(What is being asked): Nothing in the data should be altered when it is repeated in full.

(Exercise inputs):
====
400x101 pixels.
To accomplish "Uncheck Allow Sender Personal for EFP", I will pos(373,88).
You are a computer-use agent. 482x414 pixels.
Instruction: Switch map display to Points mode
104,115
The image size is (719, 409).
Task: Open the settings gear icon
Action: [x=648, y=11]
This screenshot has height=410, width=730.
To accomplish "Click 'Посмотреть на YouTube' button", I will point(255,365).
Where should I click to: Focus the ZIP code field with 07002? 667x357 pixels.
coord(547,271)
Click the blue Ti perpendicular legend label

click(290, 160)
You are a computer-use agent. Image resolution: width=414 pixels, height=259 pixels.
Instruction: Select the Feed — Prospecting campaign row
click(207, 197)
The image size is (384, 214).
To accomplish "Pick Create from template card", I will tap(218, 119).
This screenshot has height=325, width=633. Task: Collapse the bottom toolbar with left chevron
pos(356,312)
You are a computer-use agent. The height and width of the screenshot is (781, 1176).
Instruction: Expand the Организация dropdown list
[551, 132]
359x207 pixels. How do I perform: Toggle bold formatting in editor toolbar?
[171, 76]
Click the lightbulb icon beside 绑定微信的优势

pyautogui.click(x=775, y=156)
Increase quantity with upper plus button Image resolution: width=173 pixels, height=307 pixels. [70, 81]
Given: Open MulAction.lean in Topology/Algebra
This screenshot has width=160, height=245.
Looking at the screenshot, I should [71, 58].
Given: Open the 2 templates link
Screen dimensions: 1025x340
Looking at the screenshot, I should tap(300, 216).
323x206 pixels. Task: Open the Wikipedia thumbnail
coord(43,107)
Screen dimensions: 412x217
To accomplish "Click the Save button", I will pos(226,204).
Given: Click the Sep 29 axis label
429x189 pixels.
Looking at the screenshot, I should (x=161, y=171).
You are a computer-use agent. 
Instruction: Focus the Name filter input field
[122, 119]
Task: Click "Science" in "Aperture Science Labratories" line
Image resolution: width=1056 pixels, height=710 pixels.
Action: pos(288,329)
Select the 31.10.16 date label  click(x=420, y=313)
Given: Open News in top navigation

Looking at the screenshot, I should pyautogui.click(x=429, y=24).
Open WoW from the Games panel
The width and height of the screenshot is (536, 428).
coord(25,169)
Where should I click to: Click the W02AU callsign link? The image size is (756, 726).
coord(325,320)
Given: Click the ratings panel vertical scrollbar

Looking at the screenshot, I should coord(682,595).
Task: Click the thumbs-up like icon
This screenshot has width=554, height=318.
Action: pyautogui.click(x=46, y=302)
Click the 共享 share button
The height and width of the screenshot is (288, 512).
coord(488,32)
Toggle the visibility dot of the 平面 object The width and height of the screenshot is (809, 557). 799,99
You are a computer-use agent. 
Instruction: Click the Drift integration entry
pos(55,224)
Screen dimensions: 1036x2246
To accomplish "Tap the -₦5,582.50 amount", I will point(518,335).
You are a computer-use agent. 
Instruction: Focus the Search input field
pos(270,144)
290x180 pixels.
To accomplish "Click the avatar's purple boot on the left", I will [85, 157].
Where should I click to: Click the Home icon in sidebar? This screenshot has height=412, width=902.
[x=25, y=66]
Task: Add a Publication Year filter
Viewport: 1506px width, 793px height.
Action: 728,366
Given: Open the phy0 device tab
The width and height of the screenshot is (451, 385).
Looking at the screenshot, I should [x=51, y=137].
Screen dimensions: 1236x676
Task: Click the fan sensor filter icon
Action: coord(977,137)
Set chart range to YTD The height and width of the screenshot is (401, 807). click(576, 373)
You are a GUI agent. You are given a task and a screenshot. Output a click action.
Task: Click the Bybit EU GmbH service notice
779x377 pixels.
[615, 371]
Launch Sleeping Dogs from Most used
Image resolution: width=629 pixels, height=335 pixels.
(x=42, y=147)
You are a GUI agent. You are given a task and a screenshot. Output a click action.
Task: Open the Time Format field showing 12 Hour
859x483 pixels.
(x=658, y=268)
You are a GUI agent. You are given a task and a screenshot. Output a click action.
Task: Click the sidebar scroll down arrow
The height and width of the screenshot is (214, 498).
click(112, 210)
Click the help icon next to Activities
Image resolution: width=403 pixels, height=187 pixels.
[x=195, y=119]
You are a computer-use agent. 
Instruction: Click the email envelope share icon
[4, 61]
====
(Response area):
400x101 pixels.
To accomplish "Uncheck Allow Sender Personal for EFP", I will pos(373,88).
You are a computer-use agent. 482x414 pixels.
Instruction: Switch map display to Points mode
104,115
The image size is (719, 409).
Task: Open the settings gear icon
Action: [x=648, y=11]
This screenshot has height=410, width=730.
To accomplish "Click 'Посмотреть на YouTube' button", I will point(255,365).
Where should I click to: Focus the ZIP code field with 07002? 667x357 pixels.
coord(547,271)
Click the blue Ti perpendicular legend label

click(290, 160)
You are a computer-use agent. Image resolution: width=414 pixels, height=259 pixels.
Instruction: Select the Feed — Prospecting campaign row
click(207, 197)
The image size is (384, 214).
To accomplish "Pick Create from template card", I will tap(218, 119).
This screenshot has height=325, width=633. Task: Collapse the bottom toolbar with left chevron
pos(356,312)
You are a computer-use agent. The height and width of the screenshot is (781, 1176).
Instruction: Expand the Организация dropdown list
[551, 132]
359x207 pixels. How do I perform: Toggle bold formatting in editor toolbar?
[171, 76]
Click the lightbulb icon beside 绑定微信的优势

pyautogui.click(x=775, y=156)
Increase quantity with upper plus button Image resolution: width=173 pixels, height=307 pixels. [70, 81]
Given: Open MulAction.lean in Topology/Algebra
This screenshot has width=160, height=245.
Looking at the screenshot, I should [71, 58].
Given: Open the 2 templates link
Screen dimensions: 1025x340
Looking at the screenshot, I should tap(300, 216).
323x206 pixels. Task: Open the Wikipedia thumbnail
coord(43,107)
Screen dimensions: 412x217
To accomplish "Click the Save button", I will pos(226,204).
Given: Click the Sep 29 axis label
429x189 pixels.
Looking at the screenshot, I should (x=161, y=171).
You are a computer-use agent. 
Instruction: Focus the Name filter input field
[122, 119]
Task: Click "Science" in "Aperture Science Labratories" line
Image resolution: width=1056 pixels, height=710 pixels.
Action: pos(288,329)
Select the 31.10.16 date label  click(x=420, y=313)
Given: Open News in top navigation

Looking at the screenshot, I should pyautogui.click(x=429, y=24).
Open WoW from the Games panel
The width and height of the screenshot is (536, 428).
coord(25,169)
Where should I click to: Click the W02AU callsign link? The image size is (756, 726).
coord(325,320)
Given: Click the ratings panel vertical scrollbar

Looking at the screenshot, I should coord(682,595).
Task: Click the thumbs-up like icon
This screenshot has width=554, height=318.
Action: pyautogui.click(x=46, y=302)
Click the 共享 share button
The height and width of the screenshot is (288, 512).
coord(488,32)
Toggle the visibility dot of the 平面 object The width and height of the screenshot is (809, 557). 799,99
You are a computer-use agent. 
Instruction: Click the Drift integration entry
pos(55,224)
Screen dimensions: 1036x2246
To accomplish "Tap the -₦5,582.50 amount", I will point(518,335).
You are a computer-use agent. 
Instruction: Focus the Search input field
pos(270,144)
290x180 pixels.
To accomplish "Click the avatar's purple boot on the left", I will [85, 157].
Where should I click to: Click the Home icon in sidebar? This screenshot has height=412, width=902.
[x=25, y=66]
Task: Add a Publication Year filter
Viewport: 1506px width, 793px height.
Action: 728,366
Given: Open the phy0 device tab
The width and height of the screenshot is (451, 385).
Looking at the screenshot, I should [x=51, y=137].
Screen dimensions: 1236x676
Task: Click the fan sensor filter icon
Action: coord(977,137)
Set chart range to YTD The height and width of the screenshot is (401, 807). click(576, 373)
You are a GUI agent. You are given a task and a screenshot. Output a click action.
Task: Click the Bybit EU GmbH service notice
779x377 pixels.
[615, 371]
Launch Sleeping Dogs from Most used
Image resolution: width=629 pixels, height=335 pixels.
(x=42, y=147)
You are a GUI agent. You are given a task and a screenshot. Output a click action.
Task: Open the Time Format field showing 12 Hour
859x483 pixels.
(x=658, y=268)
You are a GUI agent. You are given a task and a screenshot. Output a click action.
Task: Click the sidebar scroll down arrow
The height and width of the screenshot is (214, 498).
click(112, 210)
Click the help icon next to Activities
Image resolution: width=403 pixels, height=187 pixels.
[x=195, y=119]
You are a computer-use agent. 
Instruction: Click the email envelope share icon
[4, 61]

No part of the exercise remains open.